AT THE GOVERNOR'S HOUSE, 12 O'CLOCK NOON.

MONDAY, Nov. 1, 1773.

Present:

HIS EXCELLENCY THE CHANCELLOR.

MR. BULKELEY AS MASTER IN CHANCERY.
THE REGISTRAR.

The parties attending with their counsel, viz., Mr. Gibbons, for the complainant, and Mr. Wood, for the defendant. The petition of Thomas Bridge as attorney to the complaint was read, and the Court considering the same observed there appeared to be no affidavit from the principal himself to support the matter of fact stated in the petition on which he founded the prayer, and as such affidavit was indispensably necessary for proceedings of this nature in Chancery, the parties were directed to attend at ten o'clock to-morrow, and the Chancellor would then proceed further, upon which the Court finished for this day.

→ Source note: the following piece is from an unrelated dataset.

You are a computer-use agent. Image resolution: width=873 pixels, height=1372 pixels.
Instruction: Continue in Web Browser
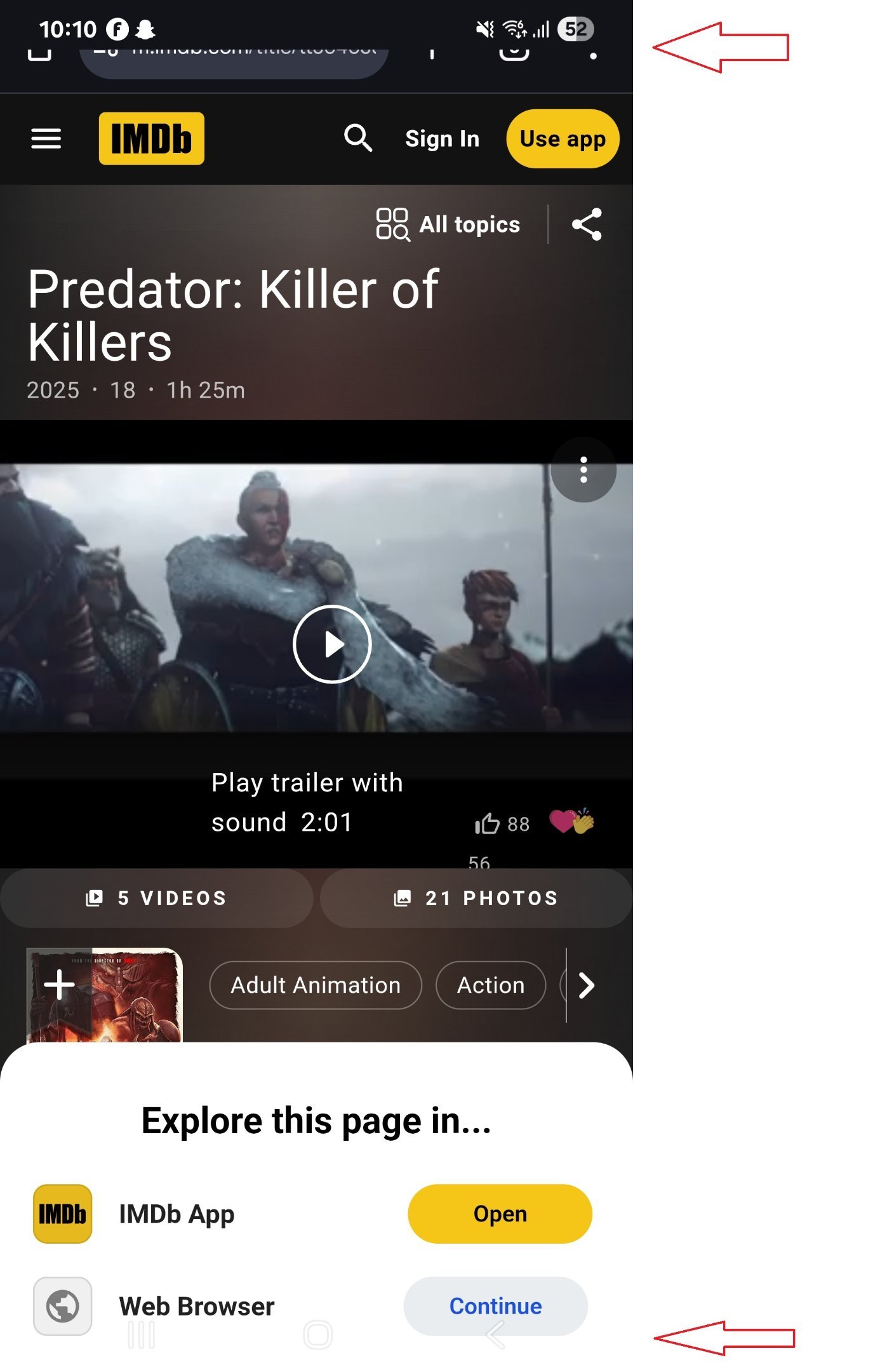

At ten o'clock the next morning the Court opened at Governor's House, but the parties and their counsel were not there, as appears by the following note: "The Court present as yesterday, but the parties not appearing till near eleven were directed by the Chancellor always in future to be punetual to the hour ordered, for he would be exact himself, and expected the same from them." The Court then proceeded to the hearing, of which full details are given, and the Chancellor then gave his decision: "The Court therefore considering the whole matter, and paying due attention to the pleadings and allegations of each party; and those on the part of

the complainant, supported by the affidavit of Thomas Bridge, not appcaring strong enough to continue the injunction, doth order that the same be dissolved, and that the defendant be at liberty to take such execution or executions on the judgment so obtained as he shall think fit." From the fact that one Master only was present on the hearing of this case, it is evident they were no necessary part of the Court. I have, however, gone carefully through the record contained in this book, and find that as a rule the same two Masters, Richard Bulkeley and Charles Morris, were always present assisting the Chancellor at the hearings. Later on different Masters performed the same office. On some occasions I find the common law Judges were called in and sat with the Chancellor, no doubt advising him on the more intricate questions coming up for decision. But in pursuing my investigations I have been surprised to find that, contrary to the common impression, there was a Master of the Rolls who sat with the Chancellor prior to 1825. The first record of the existence of such an officer is to be found in the Minute Book of the Court of Chancery commencing 31st March, 1789. The following note is on the first page:

"First Court of Chancery held in which J. Gautier acted as Clerk or Deputy Registrar." Then follows:

1789.

"Court of Chancery.

March 30. Present-The Chancellor,

Master of the Rolls,

Master in Chancery."

Then names are given: Governor Parr,

H. R. Bulkeley,

F. Hutchinson.

"Court opened in Governor's House. Six causes were set down for hearing, but the Court adjourned to 4th February, 1790, when this record is made. A desultory conversation took place. Much was said of former causes, and of the above, but the gentlemen of the Bar not being sufficiently prepared, the Court adjourned to the 11th inst." Following the record we find that at the ensuing seven sessions of the Court is was similarly constituted, the Master of the Rolls always being present. In the next eleven sessions of the Court we

find, in addition to those already mentioned, the Chief Justice, Sir Andrew Strange, sitting with them. The five following sessions were presided over by the Chancellor, the Master of the Rolls, and Master in Chancery. On the 22nd January, 1793, the Court was held in the Court House, and then were present in addition to the Chancellor, Master of the Rolls, and Master, the Chief Justice and Judge Brenton. The Registrar notes that the Chancellor was assisted by these two common law Judges. These same Judges, or one of them, continued to attend the sessions of the Court from this time -not in all cases, but apparently in the majority of them. We are therefore quite safe in drawing the conclusion that from the inception of the Chancery Court to the appointment of Mr. Robie by Royal commission, the proceedings were presided over by the Chancellor, at first with the Council as a component part of the Court, and some ten or twelve years later by Masters in Chancery, and one or more of the common law Judges.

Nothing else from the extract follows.